Contracting specialists, former federal procurement officials and trade group representatives said that to fulfill those promises, the Obama administration will have to summon the will to effect a huge cultural change inside the government to take procurement more seriously.
Government acquisitions programs have long been plagued by delays and cost increases, but experts say the problems have worsened in recent years as the size of the federal workforce has barely grown even as the amount of spending on services, technology and other goods more than doubled. The Clinton administration cut the number of procurement workers as part of an effort to trim red tape, and the Bush administration accelerated the trend with a philosophical commitment to outsourcing and small government.
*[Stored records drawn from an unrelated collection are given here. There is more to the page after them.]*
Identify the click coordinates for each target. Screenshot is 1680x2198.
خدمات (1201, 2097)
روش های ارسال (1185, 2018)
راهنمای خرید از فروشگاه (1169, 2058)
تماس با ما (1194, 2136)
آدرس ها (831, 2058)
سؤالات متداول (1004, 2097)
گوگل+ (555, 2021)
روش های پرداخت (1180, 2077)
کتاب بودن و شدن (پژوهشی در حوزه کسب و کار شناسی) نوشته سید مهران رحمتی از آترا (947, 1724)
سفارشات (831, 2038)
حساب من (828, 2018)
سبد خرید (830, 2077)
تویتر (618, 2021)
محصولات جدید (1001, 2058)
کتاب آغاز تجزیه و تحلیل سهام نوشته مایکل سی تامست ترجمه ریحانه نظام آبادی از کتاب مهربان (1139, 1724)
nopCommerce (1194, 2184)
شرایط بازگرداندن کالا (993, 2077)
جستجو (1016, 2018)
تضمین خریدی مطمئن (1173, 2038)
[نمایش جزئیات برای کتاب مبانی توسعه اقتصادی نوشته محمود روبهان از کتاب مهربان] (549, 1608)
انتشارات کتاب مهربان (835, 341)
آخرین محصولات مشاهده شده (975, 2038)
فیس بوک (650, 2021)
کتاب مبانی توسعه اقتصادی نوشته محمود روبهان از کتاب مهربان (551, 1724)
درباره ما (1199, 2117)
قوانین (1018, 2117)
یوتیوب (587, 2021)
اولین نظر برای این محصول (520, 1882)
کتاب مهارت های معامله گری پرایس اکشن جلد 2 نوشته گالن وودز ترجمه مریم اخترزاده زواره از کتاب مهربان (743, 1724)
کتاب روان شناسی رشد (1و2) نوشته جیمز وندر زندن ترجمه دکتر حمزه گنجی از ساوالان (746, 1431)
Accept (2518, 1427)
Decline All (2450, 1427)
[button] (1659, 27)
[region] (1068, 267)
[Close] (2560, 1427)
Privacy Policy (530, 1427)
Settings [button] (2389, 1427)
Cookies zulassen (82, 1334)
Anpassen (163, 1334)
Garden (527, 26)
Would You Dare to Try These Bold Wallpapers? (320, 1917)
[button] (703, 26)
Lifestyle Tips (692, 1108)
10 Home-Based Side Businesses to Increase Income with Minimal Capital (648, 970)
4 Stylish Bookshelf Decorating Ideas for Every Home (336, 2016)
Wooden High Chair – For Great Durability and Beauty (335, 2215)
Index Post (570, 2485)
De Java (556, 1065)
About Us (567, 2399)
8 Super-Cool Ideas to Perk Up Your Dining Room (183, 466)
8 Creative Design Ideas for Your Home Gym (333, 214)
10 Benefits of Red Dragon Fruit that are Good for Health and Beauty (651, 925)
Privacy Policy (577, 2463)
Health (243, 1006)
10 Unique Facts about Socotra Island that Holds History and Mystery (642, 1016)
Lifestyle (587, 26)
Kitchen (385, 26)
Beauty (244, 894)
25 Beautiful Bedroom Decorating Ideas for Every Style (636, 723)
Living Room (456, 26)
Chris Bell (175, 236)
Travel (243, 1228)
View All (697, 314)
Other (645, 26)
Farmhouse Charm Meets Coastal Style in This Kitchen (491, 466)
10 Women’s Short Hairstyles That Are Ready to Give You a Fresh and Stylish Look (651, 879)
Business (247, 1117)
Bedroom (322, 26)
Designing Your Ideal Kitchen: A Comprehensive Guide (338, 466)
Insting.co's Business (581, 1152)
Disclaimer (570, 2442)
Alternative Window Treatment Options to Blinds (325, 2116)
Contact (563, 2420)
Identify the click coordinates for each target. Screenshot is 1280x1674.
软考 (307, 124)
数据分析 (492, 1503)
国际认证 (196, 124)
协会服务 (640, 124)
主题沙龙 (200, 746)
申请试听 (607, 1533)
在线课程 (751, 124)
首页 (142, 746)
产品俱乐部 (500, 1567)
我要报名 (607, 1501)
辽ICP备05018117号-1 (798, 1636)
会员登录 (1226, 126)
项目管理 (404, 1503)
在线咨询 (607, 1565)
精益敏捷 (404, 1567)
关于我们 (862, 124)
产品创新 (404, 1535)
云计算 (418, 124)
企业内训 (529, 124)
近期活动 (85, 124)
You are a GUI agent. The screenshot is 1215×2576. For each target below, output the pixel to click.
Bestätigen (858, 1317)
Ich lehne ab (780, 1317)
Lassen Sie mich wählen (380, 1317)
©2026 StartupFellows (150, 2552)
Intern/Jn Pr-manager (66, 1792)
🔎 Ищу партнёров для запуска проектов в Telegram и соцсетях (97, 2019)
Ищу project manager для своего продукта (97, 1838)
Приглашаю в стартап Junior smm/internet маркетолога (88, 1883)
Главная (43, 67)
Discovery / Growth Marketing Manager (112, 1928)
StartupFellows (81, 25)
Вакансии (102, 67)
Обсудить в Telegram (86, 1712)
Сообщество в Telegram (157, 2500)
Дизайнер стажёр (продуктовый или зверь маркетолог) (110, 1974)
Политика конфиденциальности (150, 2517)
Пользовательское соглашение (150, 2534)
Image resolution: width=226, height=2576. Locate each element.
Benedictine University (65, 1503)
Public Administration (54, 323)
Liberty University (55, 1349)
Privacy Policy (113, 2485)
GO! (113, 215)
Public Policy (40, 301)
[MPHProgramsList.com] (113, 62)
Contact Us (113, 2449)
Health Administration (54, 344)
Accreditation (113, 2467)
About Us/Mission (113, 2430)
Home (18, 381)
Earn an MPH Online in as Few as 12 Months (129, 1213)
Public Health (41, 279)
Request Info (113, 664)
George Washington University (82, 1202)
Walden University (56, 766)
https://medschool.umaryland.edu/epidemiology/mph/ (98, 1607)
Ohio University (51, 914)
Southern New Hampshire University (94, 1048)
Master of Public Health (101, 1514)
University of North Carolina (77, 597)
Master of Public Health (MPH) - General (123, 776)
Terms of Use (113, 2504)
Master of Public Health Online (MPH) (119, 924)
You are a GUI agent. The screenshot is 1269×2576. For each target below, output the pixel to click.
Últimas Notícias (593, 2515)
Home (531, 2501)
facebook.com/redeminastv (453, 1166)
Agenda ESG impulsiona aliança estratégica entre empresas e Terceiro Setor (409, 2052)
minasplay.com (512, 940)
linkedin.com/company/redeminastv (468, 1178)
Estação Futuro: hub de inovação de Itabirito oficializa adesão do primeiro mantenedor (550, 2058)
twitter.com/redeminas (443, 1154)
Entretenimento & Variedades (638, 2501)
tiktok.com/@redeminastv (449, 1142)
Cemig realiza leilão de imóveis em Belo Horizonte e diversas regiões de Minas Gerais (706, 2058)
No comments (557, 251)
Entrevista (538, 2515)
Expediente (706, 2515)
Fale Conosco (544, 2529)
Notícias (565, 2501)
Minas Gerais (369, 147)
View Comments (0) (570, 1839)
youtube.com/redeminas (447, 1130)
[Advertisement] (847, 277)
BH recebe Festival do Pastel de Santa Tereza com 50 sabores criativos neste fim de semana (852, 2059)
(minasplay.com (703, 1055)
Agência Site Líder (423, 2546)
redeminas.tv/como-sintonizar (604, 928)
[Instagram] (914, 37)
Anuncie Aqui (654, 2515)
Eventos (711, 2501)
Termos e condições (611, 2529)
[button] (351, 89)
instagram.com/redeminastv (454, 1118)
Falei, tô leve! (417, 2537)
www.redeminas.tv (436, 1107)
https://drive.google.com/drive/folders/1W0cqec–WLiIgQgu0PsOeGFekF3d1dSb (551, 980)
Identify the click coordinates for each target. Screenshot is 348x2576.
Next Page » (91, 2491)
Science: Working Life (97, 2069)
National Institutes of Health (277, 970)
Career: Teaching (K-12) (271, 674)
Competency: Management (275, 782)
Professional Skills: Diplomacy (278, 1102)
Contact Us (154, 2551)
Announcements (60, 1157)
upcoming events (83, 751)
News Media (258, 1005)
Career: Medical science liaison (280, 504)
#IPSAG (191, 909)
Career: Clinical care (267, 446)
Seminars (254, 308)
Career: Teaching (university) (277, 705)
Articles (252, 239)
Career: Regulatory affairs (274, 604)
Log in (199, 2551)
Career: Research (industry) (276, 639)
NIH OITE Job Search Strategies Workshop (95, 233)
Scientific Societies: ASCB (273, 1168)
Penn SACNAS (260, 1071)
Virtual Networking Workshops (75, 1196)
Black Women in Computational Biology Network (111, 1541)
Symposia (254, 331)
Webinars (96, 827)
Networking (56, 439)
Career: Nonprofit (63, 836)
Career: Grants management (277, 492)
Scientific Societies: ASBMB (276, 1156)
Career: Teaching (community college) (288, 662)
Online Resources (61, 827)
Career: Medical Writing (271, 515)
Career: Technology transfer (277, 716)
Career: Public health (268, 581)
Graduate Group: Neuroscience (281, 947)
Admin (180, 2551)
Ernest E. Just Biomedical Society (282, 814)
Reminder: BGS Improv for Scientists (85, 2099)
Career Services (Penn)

An annual Government Accountability Office assessment of Defense Department weapons programs helps illustrate some of the problems. Planned commitments on systems rose from $790 billion in 2000 to $1.6 trillion in fiscal 2007, the report found. At the same time, the amount that programs exceeded cost estimates soared from $42 billion in 2000 to $295 billion last year. Average delays of the programs examined by the GAO increased from 16 months to 21 months.
"They're inheriting an almost broken procurement system" said Charles Tiefer, a contracting law professor at the University of Baltimore Law School. "During the last eight years, a lot of the critical oversight machinery was undercut or neglected."